I have similar problem as it is described above. To make it work in Keras, i did following changes:

In original class FastGRNNCell(RNNCell) i changed declaration and first line in function call() to following

def call(self, inputs, states):
         state = states[0]

Also I wrapped this class to Keras layer.

class FastGRNNCellWrapper(Layer):
  def __init__(self, units, **kwargs):
      self.units = units
      self.state_size = units
      super(FastGRNNCellWrapper, self).__init__(**kwargs)
      self.lstm = FastGRNNCell(units, **kwargs)

  def call(self, inputs, states, training=None):
    return self.lstm(inputs, states)

Than it start to work, but result is really bad. It will be great if somebody can share implementation in Keras.

The reason why result is that bad maybe is the we have not add these weights in FastGRNN int Keras model and make it a trainable weights. In my experiment ,I can't find FastGRNN's weights in model.trainable_weithts

adityakusupati commented 4 years ago

@dileep3004 , I have very little clue about the latest Keras versions and I do not have the setup to reproduce this. A simple thing to do is to check if the same error persists with other Cells like GRULRCell etc., The error seems weird and my Keras implementations are very old. May be @praneet195 or @shipleyxie can look at this as they seem to have figured out the keras stuff :).

@DmitryKhlus sorry I lost track of this issue because it shows as closed. As mentioned about I have very little clue about keras now a days.

adityakusupati commented 4 years ago

You need to change the cells as well. I don't know what RNN(cell) or LSTM(cell) does in keras. At least in the current code, it seems like you are creating an LSTMLRCell and passing it to RNN().

Maybe pointing me to what RNN() or LSTM() do, might help. But when I asked to changed the cells, it is about changing cell1, cell2, cell3.

Also, please remember we haven't written this code with TF 2.x in mind, so I don't know any compatibility issues with that. But, from what I can see the code you just posted will not work due to multiple reasons which are not even related to the internals of EdgeML

dileep3004 commented 4 years ago

Okk . I will debug it.

Can you point me to some resources to include FastCells in Keras Models.

adityakusupati commented 4 years ago

This thread contains some information. FastCells are exactly like GRUCell or LSTMCell of native Tensorflow. The incorporation of FastCells follows almost the same path as the other two.

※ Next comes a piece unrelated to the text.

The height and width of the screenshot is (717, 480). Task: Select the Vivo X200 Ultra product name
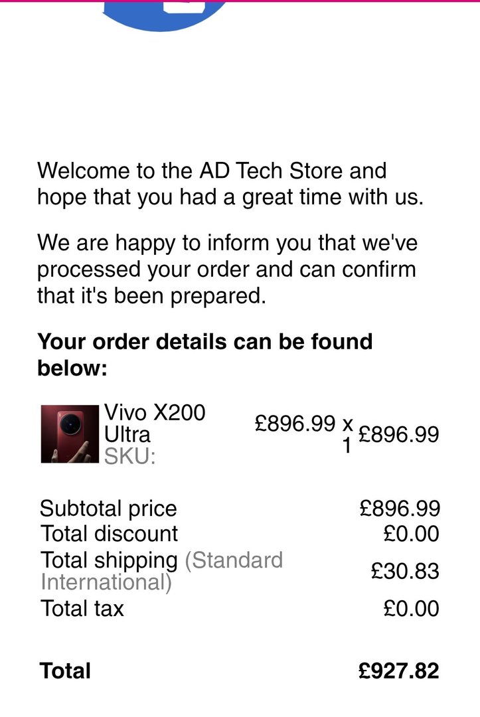point(155,424)
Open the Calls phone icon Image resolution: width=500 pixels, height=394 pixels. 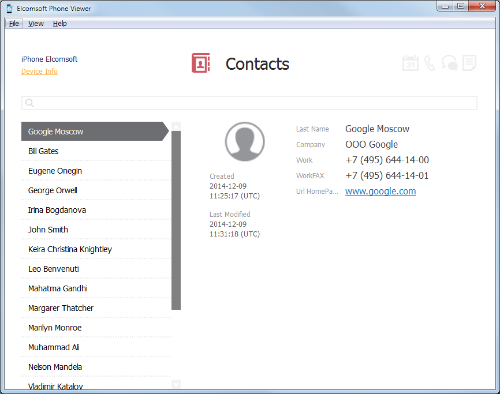430,63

Sorry, that I couldn't be of more help. You can always use TF 1.x and use the fastcell_example as a starting point and then use tf.MultiCellRNN (not sure about syntax). to get multiple layers of FastCells.

yunishi3 commented 4 years ago

I just modified to FastGRNN/FastRNN cell for Keras implementation from original code. https://github.com/yunishi3/FastGRNN-for-Keras

adityakusupati commented 4 years ago

@yunishi3 thanks a ton. I will go through the implementation just to be safe.

I think your implementation doesn't support training to induce sparsity. Can you please add that to readme as well. The functional implementation of the cells is exactly the tf code, so nothing to worry there :)

@harsha-simhadri do we want to have keras cells in EdgeML? If so, this can be a starting point. I have implemented keras cells in the older static graph versions and I am not sure if that makes sense now.

@yunishi3 can you also check stacking of multiple of these cells? There was an error in scope the last time I checked it in Keras.

yunishi3 commented 4 years ago

@adityakusupati Thank you for checking my repository. I just added the note in terms of sparsity inducing in the README.md.

As far as stacking of multiple of these cells, following code worked in the fastcell_example_keras.ipynb.
(Sorry, I forgot this thread was about stacking cells...)

FastCell = FastGRNNCellKeras(hiddenDims)
FastCell_1 = FastGRNNCellKeras(hiddenDims)
FastCell_2 = FastGRNNCellKeras(hiddenDims)
~~
x = RNN(FastCell, return_sequences=True, name='rnn')(x)
x = RNN(FastCell_1, return_sequences=True, name='rnn1')(x)
x = RNN(FastCell_2, return_sequences=False, name='rnn2')(x)
adityakusupati commented 4 years ago

Thanks @yunishi3 . This is very helpful.